McGraw
CHARLESTON, W.Va. (Legal Newsline) - West Virginia Attorney General Darrell McGraw and a group of prescription drug retailers are debating how the federal law regarding class action lawsuits pertains to actions brought by state attorneys general.
As the two sides argue about where McGraw's lawsuit should be heard, one of the sticking points has become whether the suit is a class action. CVS, Walgreen, Target, Kmart, Wal-Mart and Kroger all claim McGraw has filed a class action that should be handled in federal court.
McGraw, through private attorneys he hired to represent the State, alleges the companies have been filling prescriptions with generic drugs and not passing savings along to consumers.
"The Attorney General brings enforcement actions such as this one not as class actions on behalf of a class of citizens (as in a class action), but under authority conveyed by state law. No court has held otherwise," the firms representing West Virginia wrote Monday.
"Nonetheless, defendants claim that this case - which was not brought as a class action, requires no class certification, and lacks the essential qualities of a class action - somehow fits the definition of 'class action' in the Class Action Fairness Act."
"That term is defined narrowly in CAFA, and recent Fourth Circuit precedent requires it be construed strictly in favor of remand. Any reasonable construction of the term, much less a strict one, demonstrates this case is not a 'class action' under CAFA, a conclusion bolstered by abundant evidence of congressional intent to exclude state attorney general enforcement actions like this one."
McGraw's attorneys are attempting to have the case remanded to Boone County. The companies disagree, however.
"(B)y bringing this suit to recover alleged damages for and on behalf of a defined group of West Virginia citizens, the Attorney General plainly has brought a 'class action' for the purpose of CAFA, however he may try to characterize it," they wrote Nov. 10.
The companies note a Senate Judiciary Committee wrote that the definition of "class action" should "be interpreted liberally."

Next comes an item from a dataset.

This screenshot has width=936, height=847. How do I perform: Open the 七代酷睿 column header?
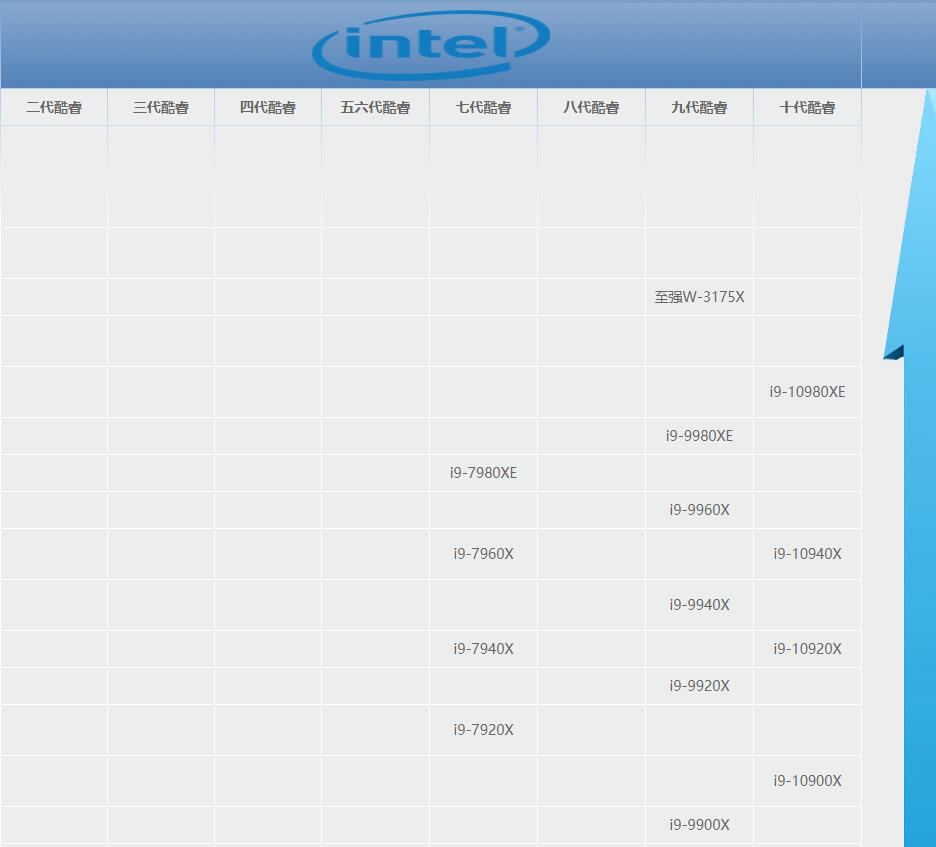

"Its application should not be confined solely to lawsuits that are labeled 'class actions' by the named plaintiff or the state rulemaking authority," the committee wrote.
The two sides dispute a ruling in an antitrust case brought by Louisiana Attorney General Buddy Caldwell against Allstate Insurance.
The U.S. Court of Appeals for the 5th Circuit ruled the case should be heard in federal court because it involved allegations of violations that impacted citizens.
"In Caldwell, because the state attorney general had sued to recover damages for certain of the state's citizens (and under a statutory provision that each citizen could have used himself), the case was a removable 'class action' under CAFA," the companies wrote.
McGraw's attorneys say the court found the action to be a "mass action," while the companies say there is no difference between the two.
"Defendants have made no assertion this case is a mass action, presumably because they must acknowledge this case does not fit the definition of a mass action, and because the thought of individually joining all persons and entities who purchased generic prescription drugs in West Virginia, frankly, is absurd," McGraw's attorneys wrote.
They added in a footnote that there is a difference between class and mass actions. A mass action, they say, is a civil action in which monetary relief claims of 100 or more persons are proposed to be tried jointly.
Bailey & Glasser is working with DiTrapano Barrett & DiPiero on McGraw's case. The two firms have contributed more than $60,000 to McGraw's campaign fund over the years, including $11,800 for his 2008 race against Republican Dan Greear, who decided Thursday to run for Kanawha County Circuit Court judge.